WORLD PREMIERE: November 11, 1888 in Weimar. Strauss conducted

US PREMIERE: October 30, 1891, with Arthur Nikisch leading the Boston Symphony Orchestra

SFS PERFORMANCES: FIRST—January 1913. Henry Hadley conducted. MOST RECENT—May 2016. Juraj Valčuha conducted

INSTRUMENTATION: 3 flutes (3rd doubling piccolo), 2 oboes and English horn, 2 clarinets, 2 bassoons and contrabassoon, 4 horns, 3 trumpets, 3 trombones, tuba, timpani, triangle, cymbals, glockenspiel, harp, and strings

DURATION: About 18 mins

THE BACKSTORY The fountain of sixteenth notes that opens Don Juan and the headlong melody it releases exemplify an exhilarating or­chestral virtuosity entirely characteristic of its composer. While the twenty-four-year-old Strauss enjoyed challenging performers to their limits (the eighty-four-year-old Strauss would enjoy it just as much), his primary intention was less to frighten the Weimar fiddlers out of their wits than to paint a portrait and create an atmosphere. Strauss had the gift of painting a character before us, seemingly in one stroke: Think of Till Eulenspiegel, Don Quixote, the unnamed hero of Ein Heldenleben, the infant Dr. Franz Strauss with his parents and uncles and aunts, Salome, Herod, Clytemnestra, Baron Ochs, Sophie von Faninal, and a dozen more, each defined in a single telling musical gesture.

In the summer of 1888, fresh from an Italian vacation, Strauss worked simultaneously on Macbeth and Don Juan. Macbeth gave him trouble, and the piece, whose final version he finished only in March 1891, is interesting and admirable rather than convincing and inevitable. We can still think of the character Macbeth without Strauss coming instantly to mind. Not so with Don Juan. Strauss had found the knack. This portrait is stunningly convincing, and the wild opening rush of violins represents Richard Strauss defining his distinctive voice as much as it does the Nijinsky-like leap of the Don onto our imagined stage.

The seeds for the Don Juan project were planted in 1885, when Strauss and Hans von Bülow (whom Strauss had just begun to serve as assistant conductor at Meiningen) saw a performance in Frankfurt of Paul Heyse's Don Juans Ende. The direct source, however, is an unfinished verse play from 1844 by Nicolaus Franz Niembsch von Strehlenau, who because of Hapsburg censorship took a nom de plume, Nicolaus Lenau. The printed score, first published in June 1890, gives three excerpts from the poem as preface, and at the early performances Strauss asked that these lines be printed in the program. Later he disdained such guides. The music being both lucid and stimulating to the imagination, it is easy to enjoy Don Juan without ever reading a word of Lenau. The music analyst Donald Tovey goes so far as to maintain that "study of the whole poem will be much more illuminating in the light of the music than study of the music in the light of the poem."

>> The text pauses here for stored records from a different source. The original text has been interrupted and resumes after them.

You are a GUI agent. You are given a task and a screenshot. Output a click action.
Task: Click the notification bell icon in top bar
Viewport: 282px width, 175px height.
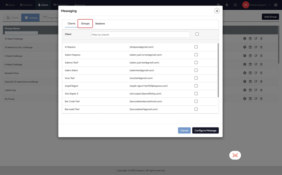[226, 5]
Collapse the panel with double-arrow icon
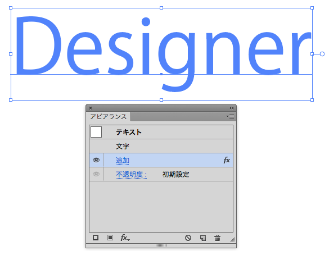Screen dimensions: 329x255 tap(231, 108)
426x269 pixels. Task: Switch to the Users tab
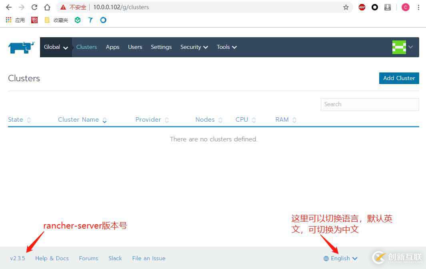pyautogui.click(x=135, y=47)
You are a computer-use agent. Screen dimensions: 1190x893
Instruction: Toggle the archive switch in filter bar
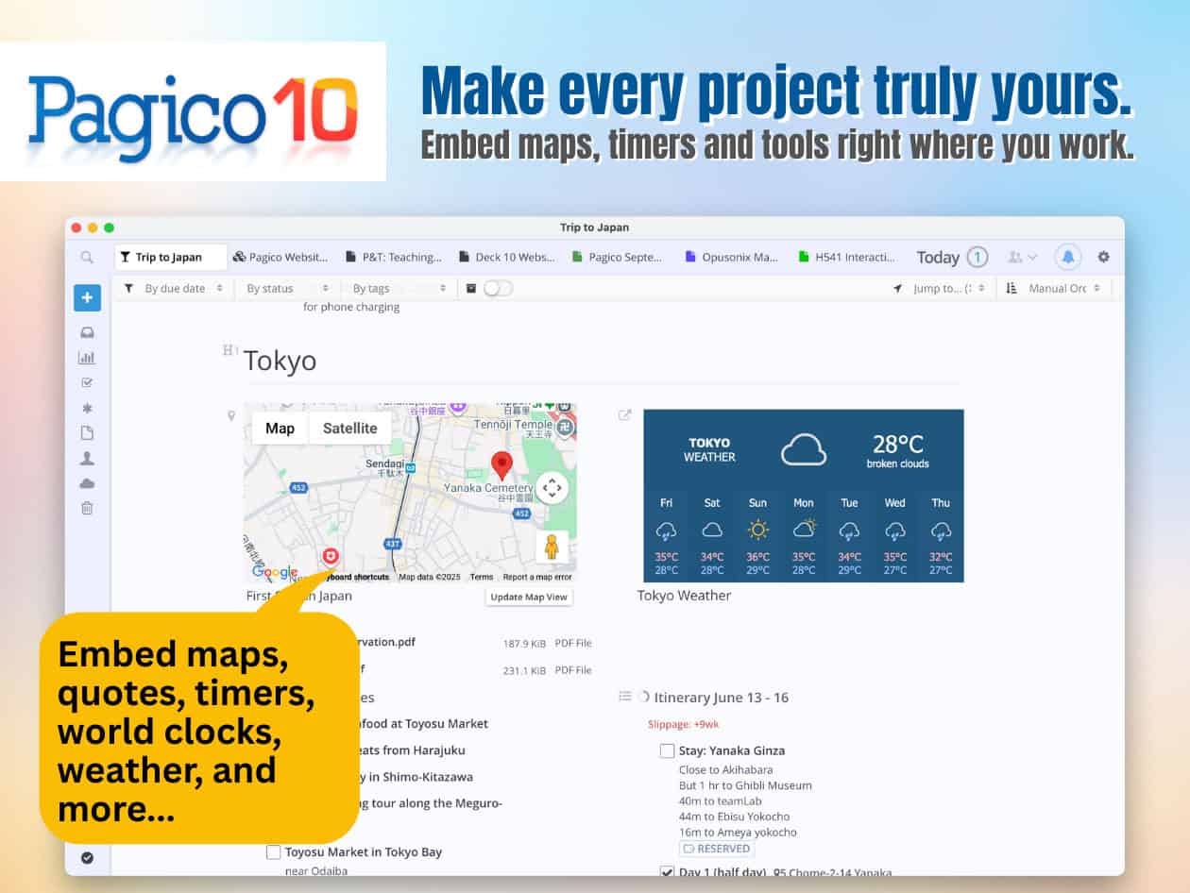[498, 289]
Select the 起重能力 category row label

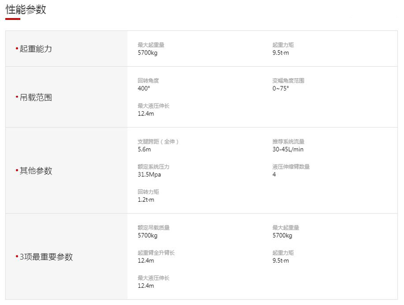35,49
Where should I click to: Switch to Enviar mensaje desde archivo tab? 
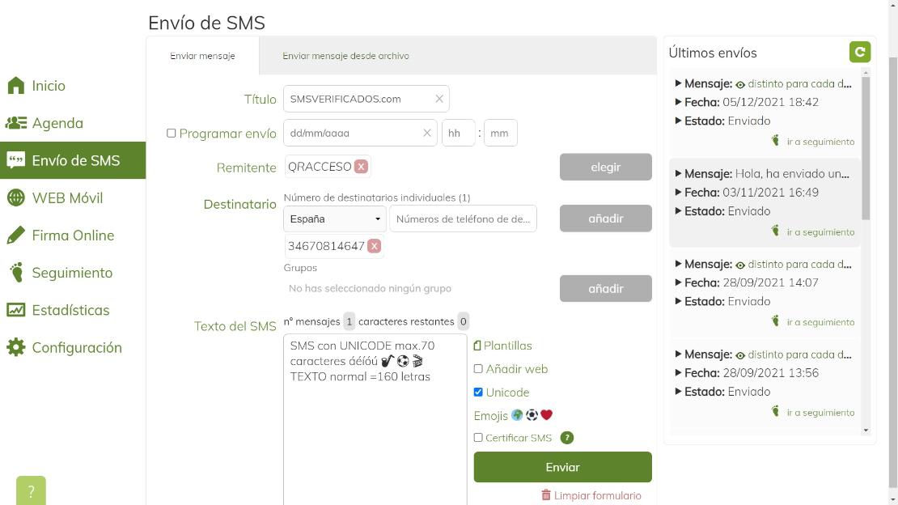point(346,56)
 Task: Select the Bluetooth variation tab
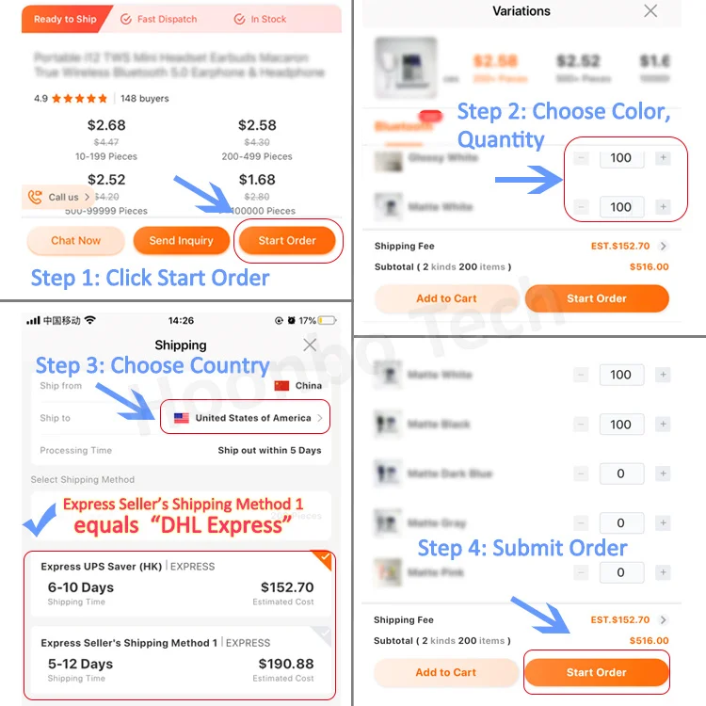(x=404, y=126)
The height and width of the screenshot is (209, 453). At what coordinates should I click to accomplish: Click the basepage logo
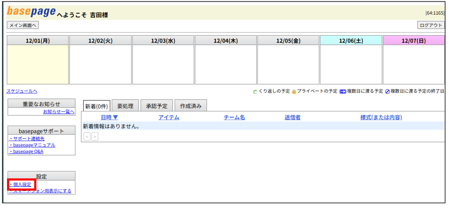click(31, 12)
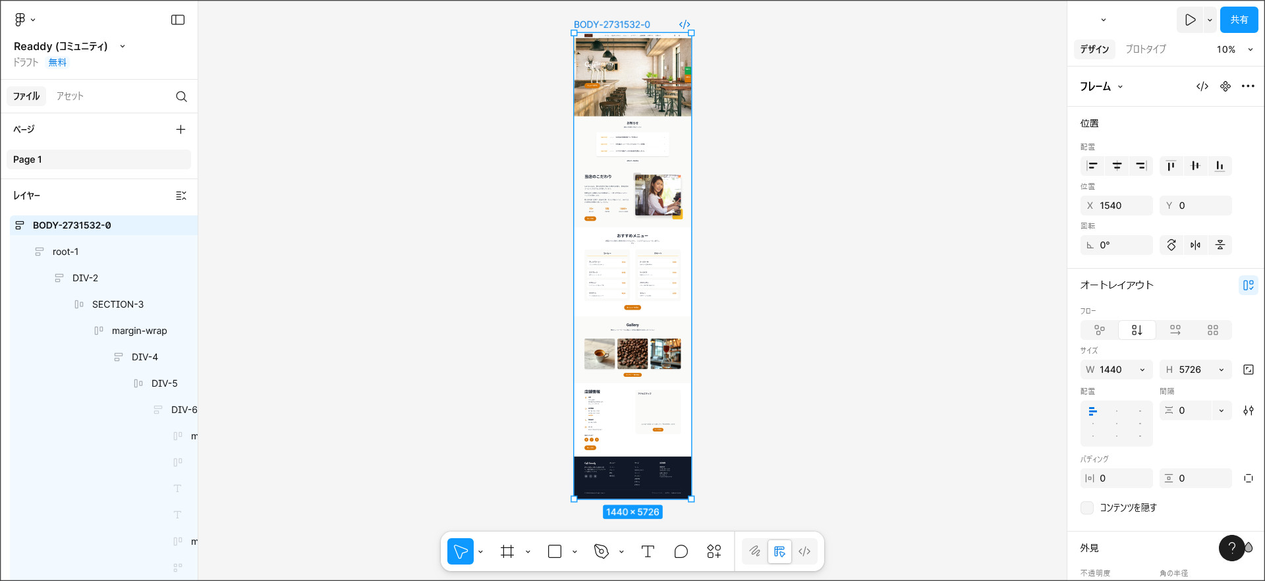Switch to the プロトタイプ tab

coord(1145,49)
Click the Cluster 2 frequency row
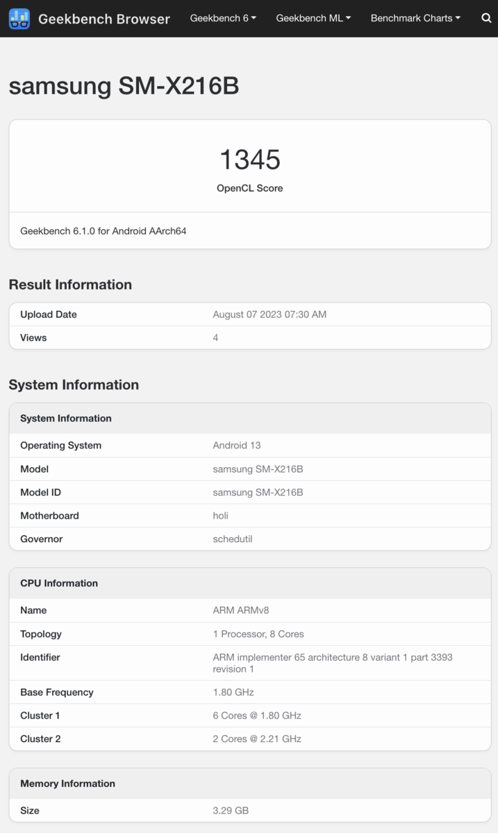 click(250, 739)
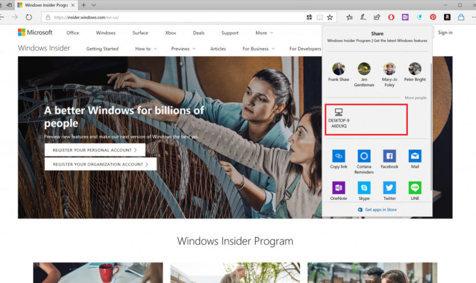Pick Peter Bright contact to share
The image size is (476, 283).
[415, 70]
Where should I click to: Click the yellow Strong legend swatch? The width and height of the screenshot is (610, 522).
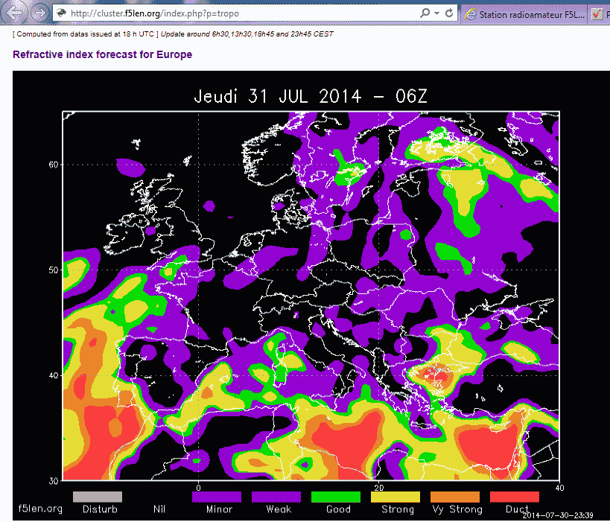(x=395, y=497)
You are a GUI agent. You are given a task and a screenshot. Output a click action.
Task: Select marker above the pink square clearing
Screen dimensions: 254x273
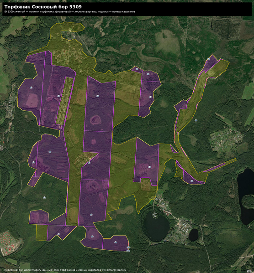31,88
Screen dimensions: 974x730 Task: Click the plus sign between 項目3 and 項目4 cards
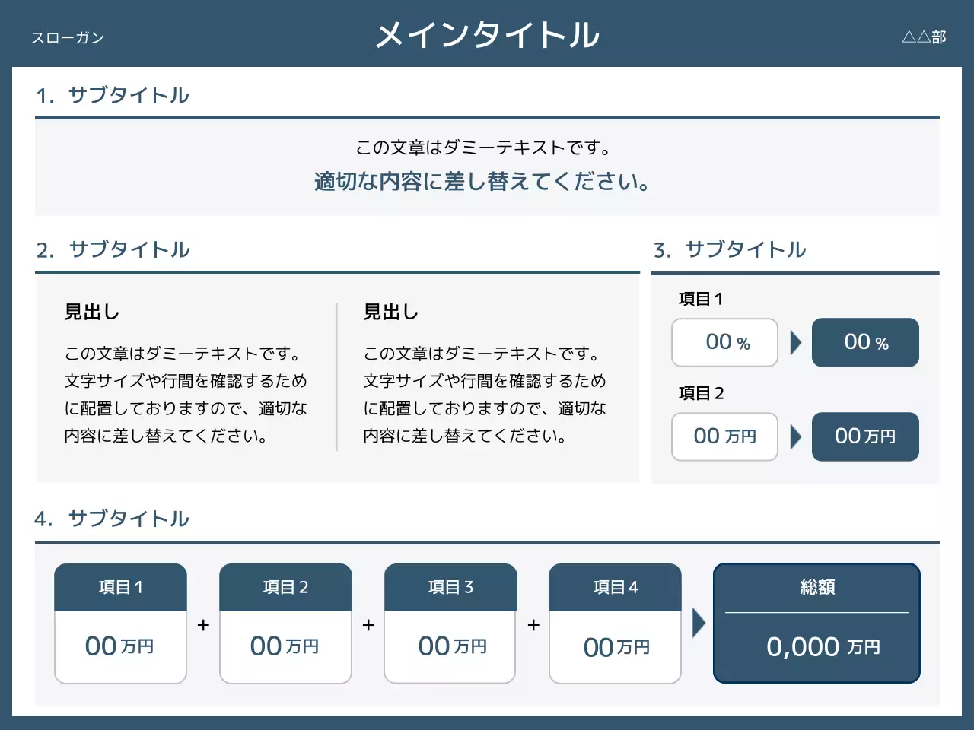pyautogui.click(x=533, y=625)
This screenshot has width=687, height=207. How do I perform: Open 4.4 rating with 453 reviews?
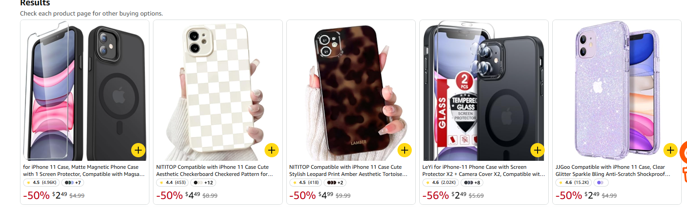tap(173, 183)
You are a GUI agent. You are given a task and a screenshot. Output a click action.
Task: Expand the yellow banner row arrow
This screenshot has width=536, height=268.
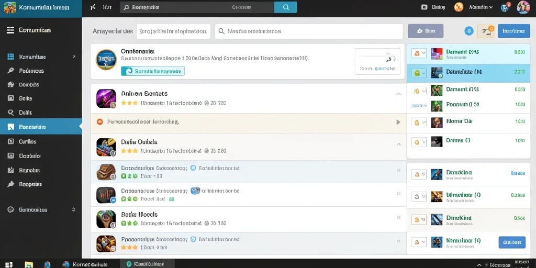coord(398,122)
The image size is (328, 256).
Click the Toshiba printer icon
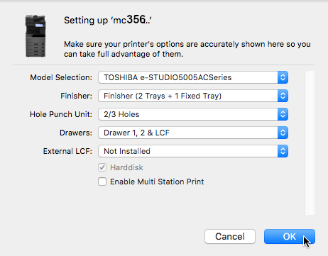pos(35,36)
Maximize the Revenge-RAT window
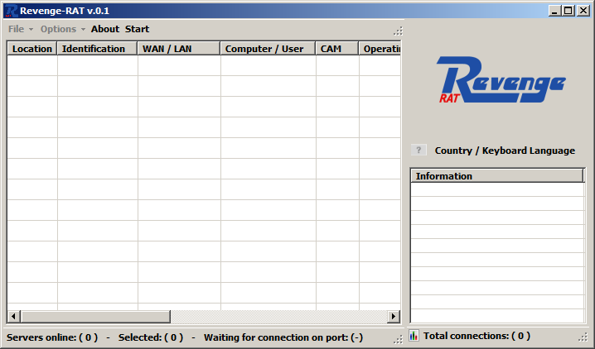The height and width of the screenshot is (349, 595). (x=568, y=10)
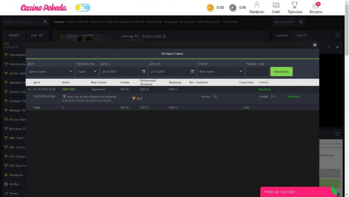Open calendar icon in Дата с field
This screenshot has height=197, width=349.
[143, 72]
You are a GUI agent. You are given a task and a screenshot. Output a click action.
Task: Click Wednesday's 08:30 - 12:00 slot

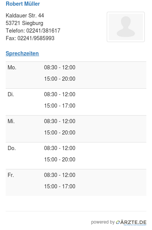[x=60, y=121]
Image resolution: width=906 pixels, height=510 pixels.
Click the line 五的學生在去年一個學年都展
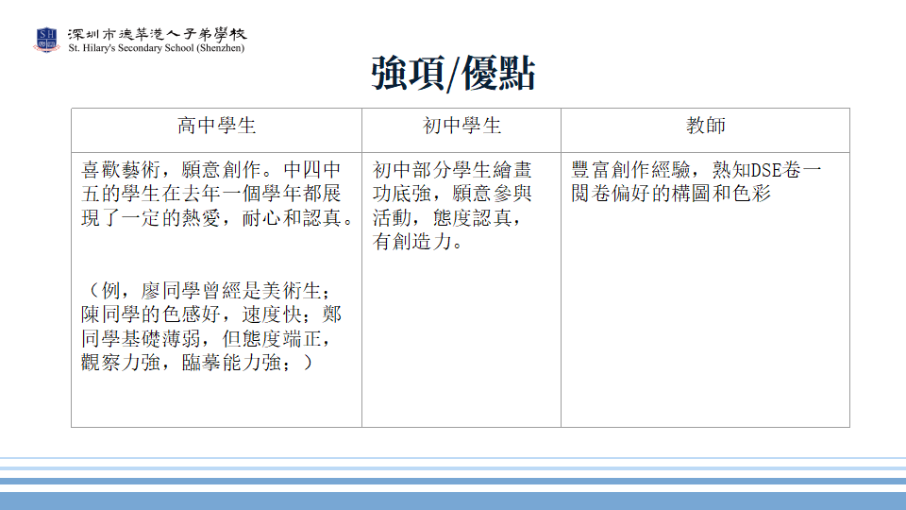(210, 195)
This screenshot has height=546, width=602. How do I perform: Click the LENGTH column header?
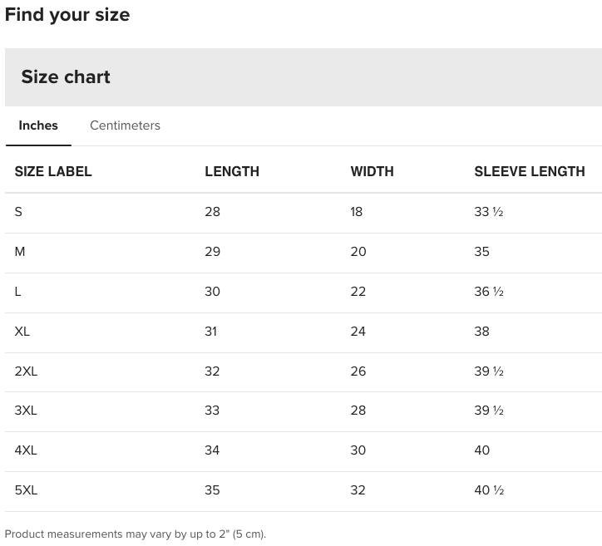point(232,171)
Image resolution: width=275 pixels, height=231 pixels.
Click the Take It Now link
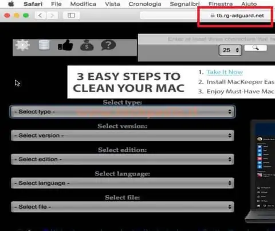[225, 72]
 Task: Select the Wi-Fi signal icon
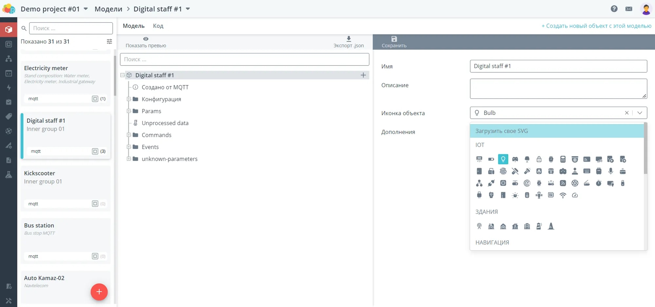pos(563,195)
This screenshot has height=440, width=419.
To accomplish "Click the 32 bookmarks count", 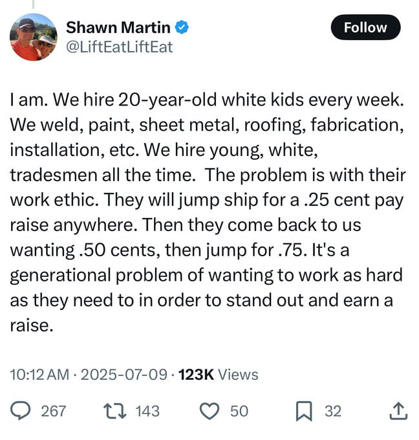I will point(333,411).
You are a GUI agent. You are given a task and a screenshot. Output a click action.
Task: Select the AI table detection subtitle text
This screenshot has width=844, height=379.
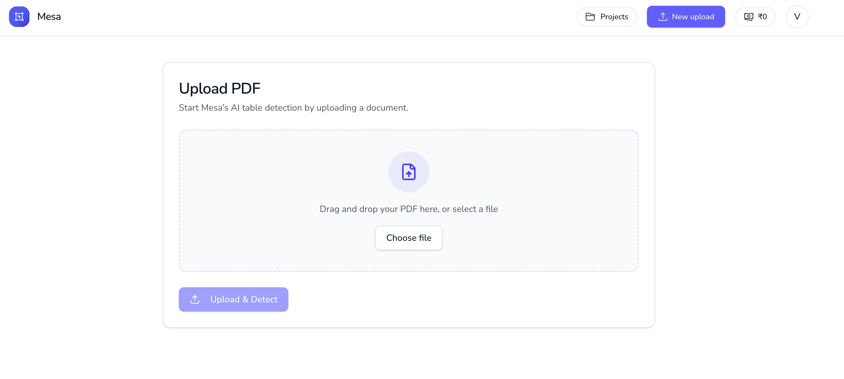coord(294,108)
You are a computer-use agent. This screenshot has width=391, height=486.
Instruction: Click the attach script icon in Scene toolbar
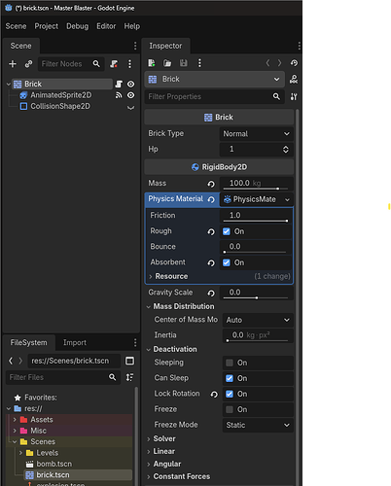114,64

THE MUSIC The quick succession of ideas after the propulsive opening evokes Don Juan as he rushes forth in hope of conquest. An ardent phrase for the full orchestra and a coyly pathetic response suggest a passing flirtation, but almost immediately matters become more serious. A wonderfully scored chord, full but triple-piano, is a screen against which an inviting violin solo is projected. The ardent phrase now has its day as Strauss gives us a torrid love scene. To hear it another way, he is completing an absolutely orthodox sonata-form exposition. But Don Juan cannot—can never—stay. The opening upward rush, now quiet and in the cellos, interferes as a disturbing question, and though the lady tries to cast the spell once more, he moves on.

This is the development, based on the Don's complex of themes. A musical interruption returns us to the story. Passionate entreaties (violas and cellos) and sighing responses (flute) indicate another encounter. Sighs give way to surrender, and Strauss gives us a second love scene, this one of lovely and touching tenderness.

Again, no dream can last. Don Juan wakes, and a new patch is added to his portrait, a proud and famous theme for all the horns in unison. The development continues with music at once jittery and suggestive of carnival. Earlier themes appear as ghosts, depression seems complete and all-conquering. But Don Juan draws on the extraordinary and sinister energies that drive him, and, with Strauss's sense of drama and pacing at its most acute, the music plunges into the recapitulation, a last review of the Don's themes.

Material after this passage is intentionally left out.